Paul Tourret fait remarquer que ces attributions consacrent la mainmise des acteurs européens sur ce marché.
Tunisie: activité plus réduite
En l’absence de gros volumes pétroliers et en raison de flux d’import plus limités, l’activité portuaire tunisienne est plus réduite que celle de ses voisins. Le tiers du trafic se concentre sur La Goulette et Rades, notamment l’essentiel des conteneurs et des remorques. Les exportations de pétrole et de phosphate s’effectuent par les ports du sud, Gabes, Sfax et La Skhira.
L’objectif gouvernemental en matière de transport conteneurisé est d’atteindre les 700 000 EVP dans un contexte de libéralisation des services portuaires et de la mise en concession des terminaux.
"En terme de travaux et projets (voir article p. 34), l’effort tunisien porte avant tout sur l’extension du port de Rades dont la capacité devrait être portée à 400 000 EVP en 2010 et à 700 000 EVP en 2020", explique Paul Tourret.
Algérie: congestion générale
De nombreux ports jalonnent la façade maritime algérienne. Les principaux traitent les exportations de produits énergétiques: Arzew, Skikda et Bejaia. "En 2004, l’Algérie a exporté 91 Mt de gaz et de pétrole soit 97 % des exportations. Le reste de l’activité est consacré aux importations de vracs alimentaires, de produits industriels bruts et semi-finis et de biens manufacturés. Les ports des principales villes côtières, Alger, Oran et Annaba, sont tous intégrés dans les services transméditerranéens rouliers et conteneurs.

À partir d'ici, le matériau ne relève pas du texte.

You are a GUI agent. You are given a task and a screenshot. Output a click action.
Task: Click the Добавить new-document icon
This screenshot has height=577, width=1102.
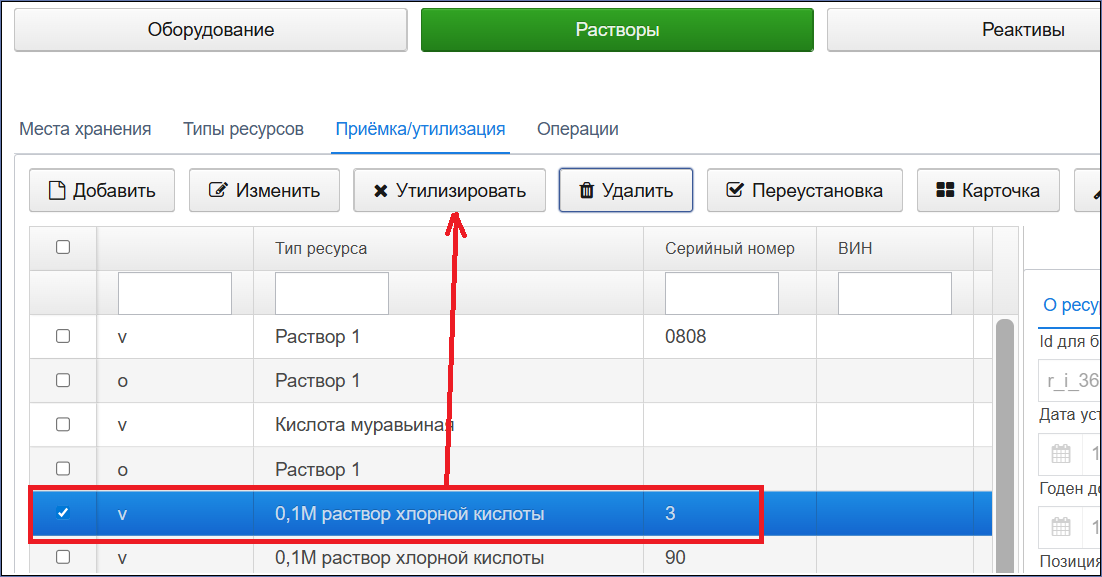click(x=57, y=190)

Aujourd’hui seul le port d’Alger traite des trafics importants de conteneurs. Mais l’ensemble des ports algériens bénéficie d’une bonne couverture de la part des armements conteneurisés européens CMA CGM, MSC, Taros, Contemar, qui assurent des services directs depuis le nord de la Méditerranée alors que des liens avec les hubs d’Algésiras (Mærsk), Valence (MSC) et Malte (CMA CGM) mettent en connexion les trafics est/ouest."
Les autorités du pays reconnaissent elles-mêmes le mauvais état du secteur des transports dont ils stigmatisent le manque d’efficacité. Mais cela est dû pour une bonne part à un cadre réglementaire inadapté et au rôle parfois confus de l’État.

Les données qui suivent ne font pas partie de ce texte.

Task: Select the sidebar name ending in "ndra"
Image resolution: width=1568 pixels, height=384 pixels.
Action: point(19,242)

"Principal port du Pays, celui d’Alger est, à l’évidence, inadapté à la croissance du trafic", note Paul Tourret. "L’attente des navires, y compris des porte-conteneurs, ainsi que les marchandises qui stationnent à quai sont préjudiciables aux performances du port. La congestion est générale et oblige à une politique rapide d’investissements et de modernisation qui doit s’étaler jusqu’à 2015".
Ceux-ci sont programmés. À Alger, un nouveau terminal de 500 000 EVP de capacité va permettre un doublement du trafic en 2010. En outre il est question de limiter l’usage des terrains du port aux seules activités commerciales et on attend davantage de professionnalisme de la part des acteurs portuaires.

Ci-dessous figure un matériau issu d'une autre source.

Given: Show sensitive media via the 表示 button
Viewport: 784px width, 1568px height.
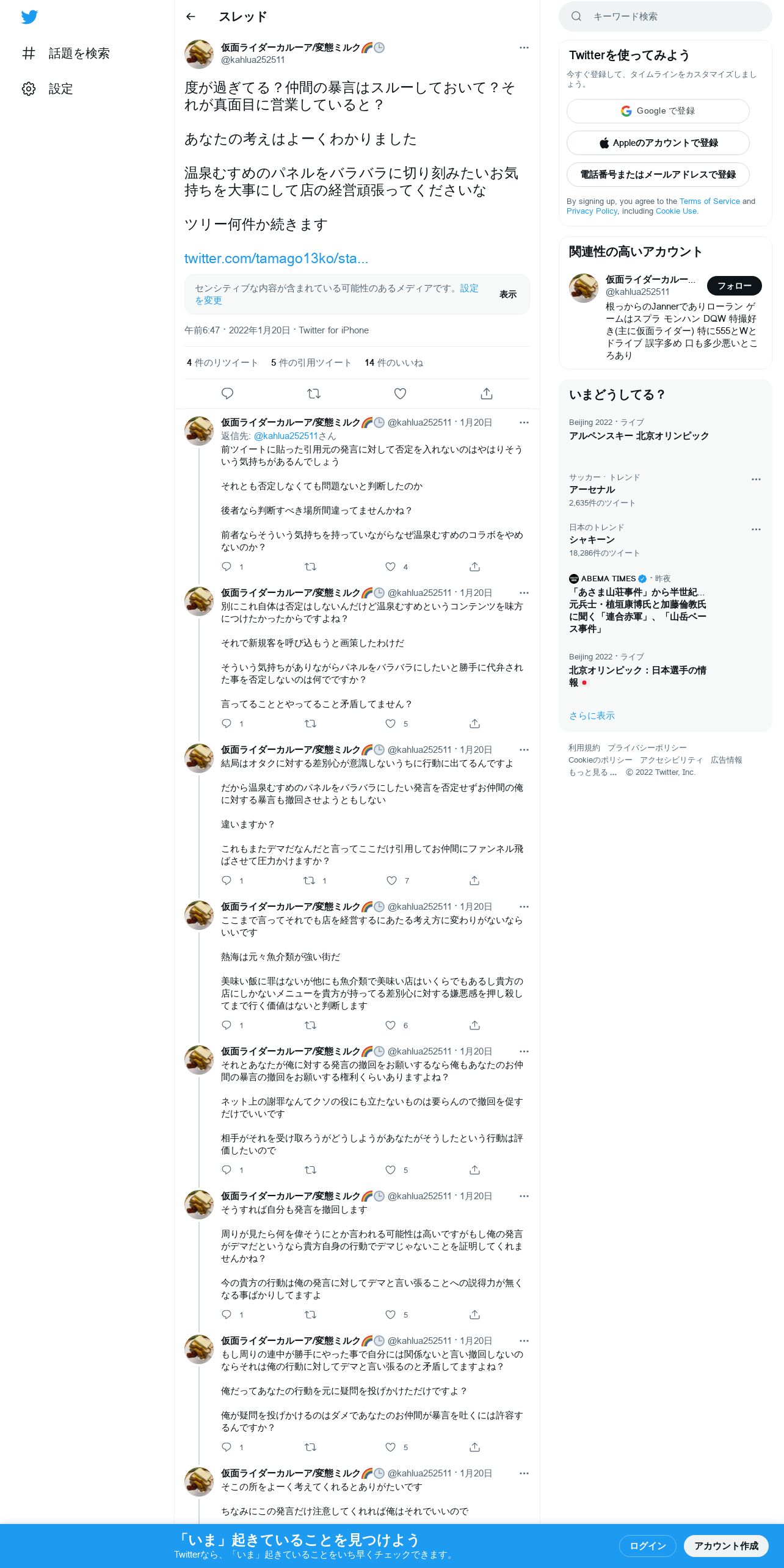Looking at the screenshot, I should point(508,294).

La conclusion de Paul Tourret est relativement sévère. Il estime que le Maghreb maritime doit se mettre au niveau des enjeux commerciaux et de la concurrence. Que les ports ne doivent pas être l’un des freins de l’économie nationale car leur vocation, au contraire, est d’être les instruments du développement notamment dans le cadre du trafic international de conteneurs. La région possède des atouts pour offrir de nouveaux sites de transbordement et Tanger Med en est une bonne illustration.